6. The Trade Winds Are Strong (Pack Accordingly)
Aruba is consistently windy — that’s why it’s so popular for kitesurfing and windsurfing, and why it feels comfortable despite the heat. On the north and east coasts the wind can be significant. Bring a light layer for catamaran trips and early mornings. Don’t book a beach umbrella that can’t handle wind.
7. Check Your Bill Before Tipping
Many restaurants automatically add a 10–15% service charge. Always check before adding a tip on top. See the full Aruba tipping guide.
8. Go South of Palm Beach
Most first-timers stay in Palm Beach and never drive 20 minutes south. They miss: Baby Beach (one of the most unique beaches in the Caribbean), Zeerovers in Savaneta (the dockside fish shack that is genuinely the best local food experience on the island), Flying Fishbone (dinner tables over the sea), and San Nicolas (the arts and culture capital).
9. The East Coast Is Completely Different
The eastern and northern coasts face the open Atlantic. The water is rougher, the landscape is dramatic — cacti, wind-bent divi-divi trees, rocky coastline. Arikok National Park covers most of this coast. Don’t miss it even if you’re not a hiker — a jeep tour is easy and extraordinary. Arikok guide →
10. The Divi-Divi Tree Points Southwest
Aruba’s famous divi-divi trees all lean dramatically in one direction — southwest — because of the constant trade winds. They’re the island’s natural compass. This is Aruba at its most specific, and knowing it makes you feel like you understand the place rather than just visiting it.
First-Timer’s Aruba Itinerary (7 Days)
📅 Day 1: Arrive, check in Palm Beach, sunset at Moomba Beach Bar
📅 Day 2: Eagle Beach morning swim, Oranjestad afternoon, fine dining evening
📅 Day 3: Jeep/UTV tour — Arikok, Natural Pool, Ayo Rocks, lighthouse
📅 Day 4: Catamaran sunset cruise (book ahead) — snorkelling, open bar, sunset at sea
📅 Day 5: San Nicolas street art morning, Baby Beach afternoon, Flying Fishbone dinner
📅 Day 6: Malmok/Arashi snorkelling morning, relaxed beach day, Screaming Eagle dinner
📅 Day 7: Final morning at Palm Beach, departure
Full 7-day itinerary with times and tips →
First-Timer Mistakes to Avoid
❌ Staying only on Palm Beach and never renting a car — You’ll see maybe 10% of the island
❌ Not booking restaurants in advance — You’ll spend your best evenings at hotel buffets
❌ Only booking group tours — Private experiences (private catamaran, private jeep) cost more but are completely different
❌ Packing heavy clothes — Aruba is casual. Light summer clothes, swimwear, one smart outfit for a nice dinner. That’s everything you need
❌ Forgetting the ED Card — Don’t skip it or leave it to the last minute
FAQs: First Time in Aruba
Key things: complete the Aruba ED Card online at edcardaruba.aw before flying ($20 fee); US dollars are accepted everywhere; English is spoken by everyone; book popular restaurants before you fly; rent a car for at least 2 days to see beyond the Palm Beach strip; use reef-safe sunscreen only.
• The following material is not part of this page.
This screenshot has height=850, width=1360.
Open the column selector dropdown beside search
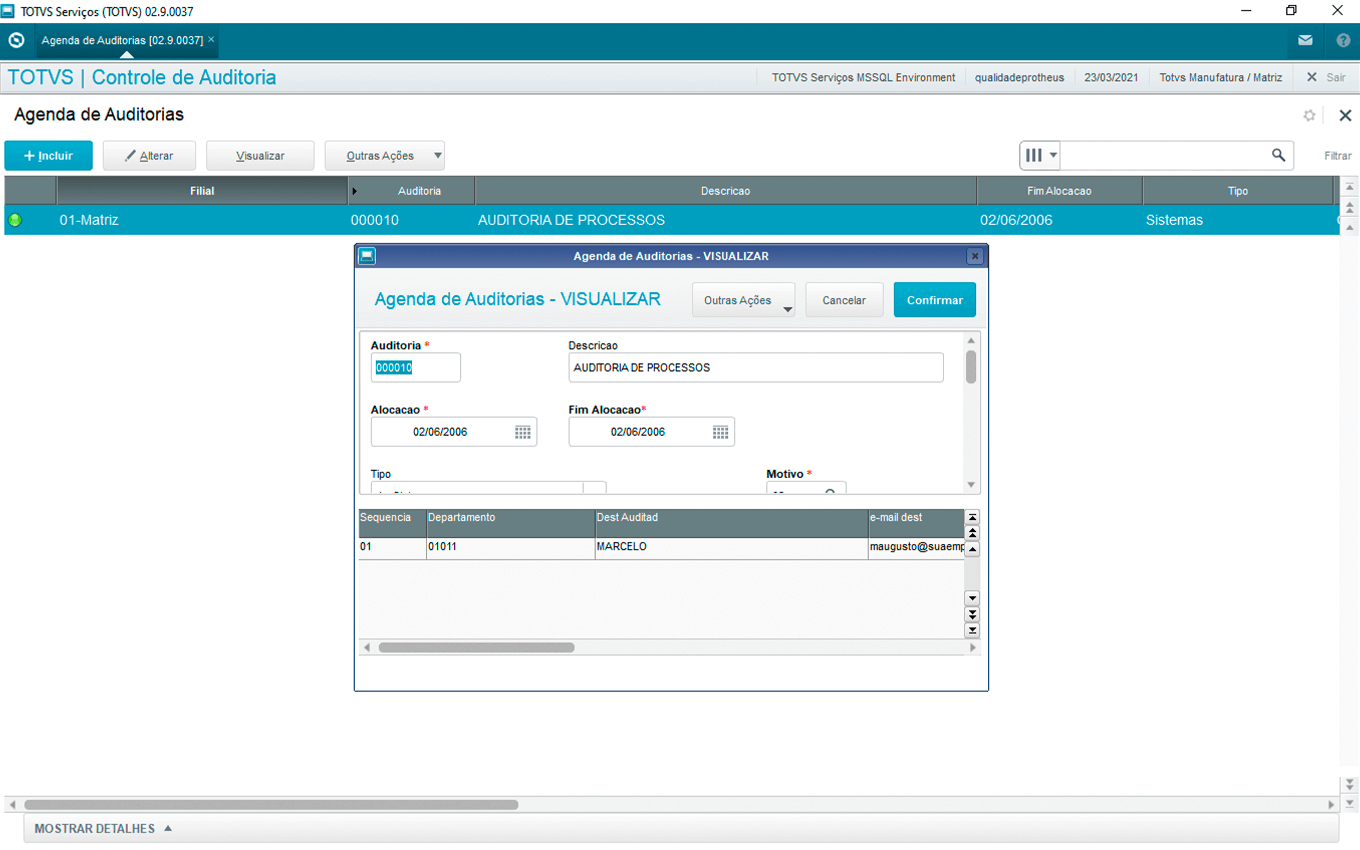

Aruba is one of the best first Caribbean islands — it’s very easy to navigate (English everywhere, USD accepted, safe, compact), the weather is reliably excellent, and the infrastructure is mature. It’s an excellent introduction to Caribbean travel without the logistical complexity of some other islands.
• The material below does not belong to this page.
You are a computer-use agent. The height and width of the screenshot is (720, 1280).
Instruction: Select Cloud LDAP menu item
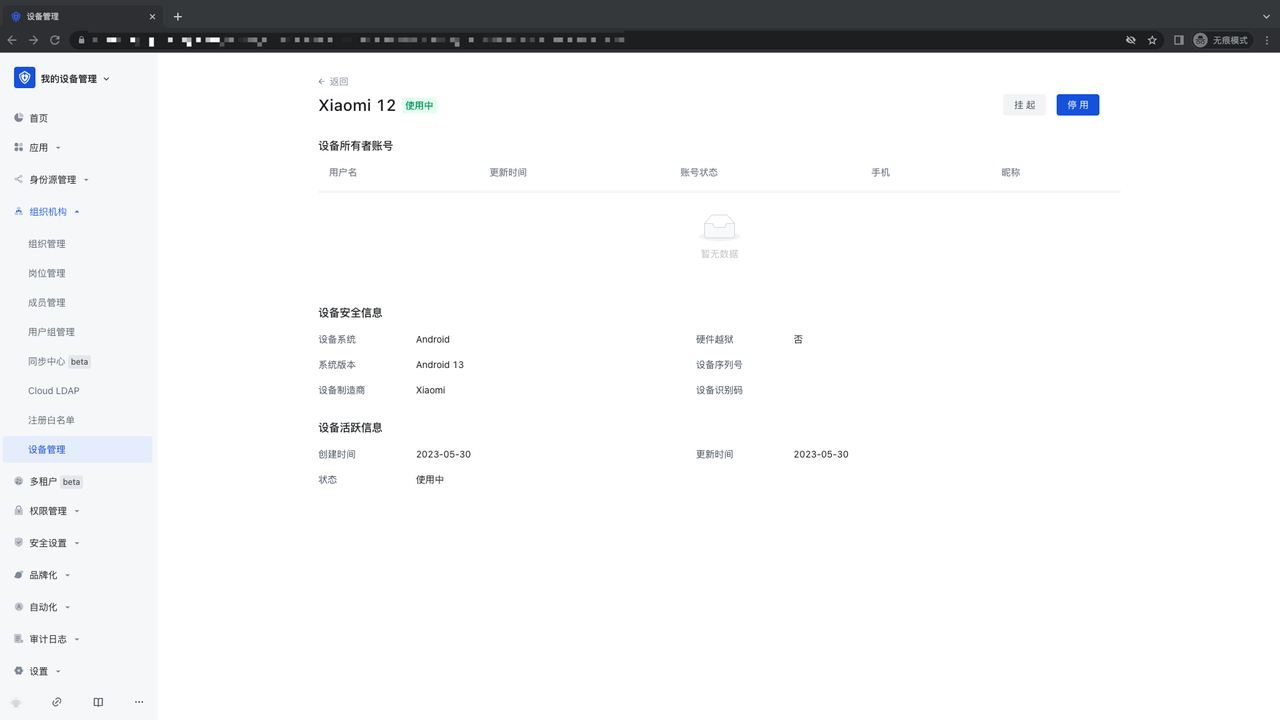click(54, 391)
5–7 days is ideal for a first visit. 5 days gives you enough time for the main beaches, a couple of tours, and Oranjestad. 7 days lets you slow down, see the southern part of the island, and genuinely relax. 3 days is possible but feels rushed.
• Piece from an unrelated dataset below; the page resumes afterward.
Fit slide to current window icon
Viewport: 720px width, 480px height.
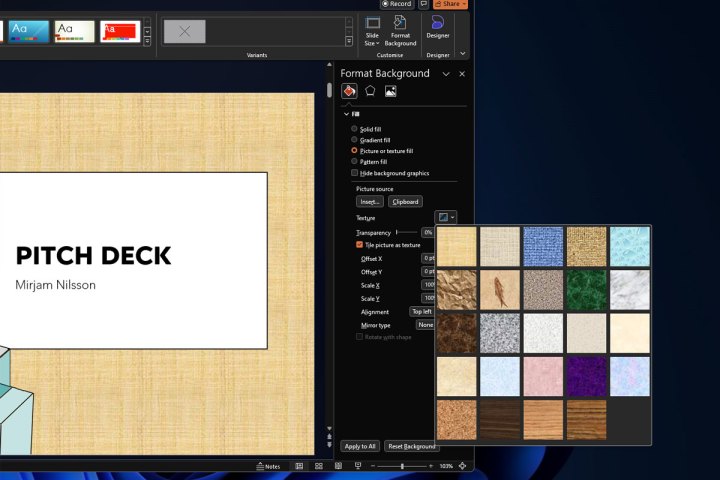point(463,466)
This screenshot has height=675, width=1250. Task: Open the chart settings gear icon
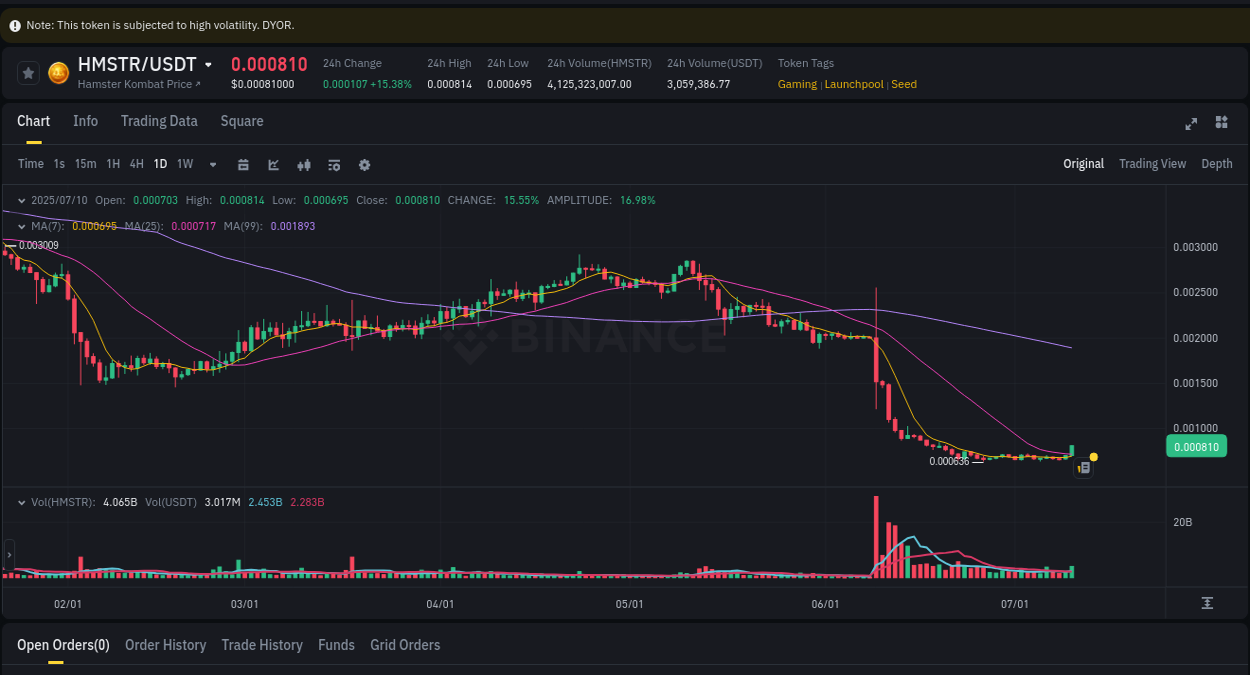click(x=364, y=164)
Not booking restaurants in advance, and not renting a car. The best restaurants (Screaming Eagle, Flying Fishbone, Passions on the Beach) fill up weeks ahead in peak season. And the most memorable parts of Aruba — Baby Beach, Arikok, San Nicolas, Zeerovers — all require leaving the Palm Beach hotel strip.
US, Canadian, EU, UK, and Australian citizens don’t need a visa. You need a valid passport and must complete the Aruba ED Card online at edcardaruba.aw within 7 days of your flight. The $20 Sustainability Fee is paid through the same platform.